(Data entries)
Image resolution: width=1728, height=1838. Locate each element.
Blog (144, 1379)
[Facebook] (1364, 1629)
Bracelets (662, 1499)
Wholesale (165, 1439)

**About this exercise**. Transcribe the lines above precisely, keeping each one unchanged.

**Answer**.
Image resolution: width=1728, height=1838. Locate each element.
Blog (144, 1379)
[Facebook] (1364, 1629)
Bracelets (662, 1499)
Wholesale (165, 1439)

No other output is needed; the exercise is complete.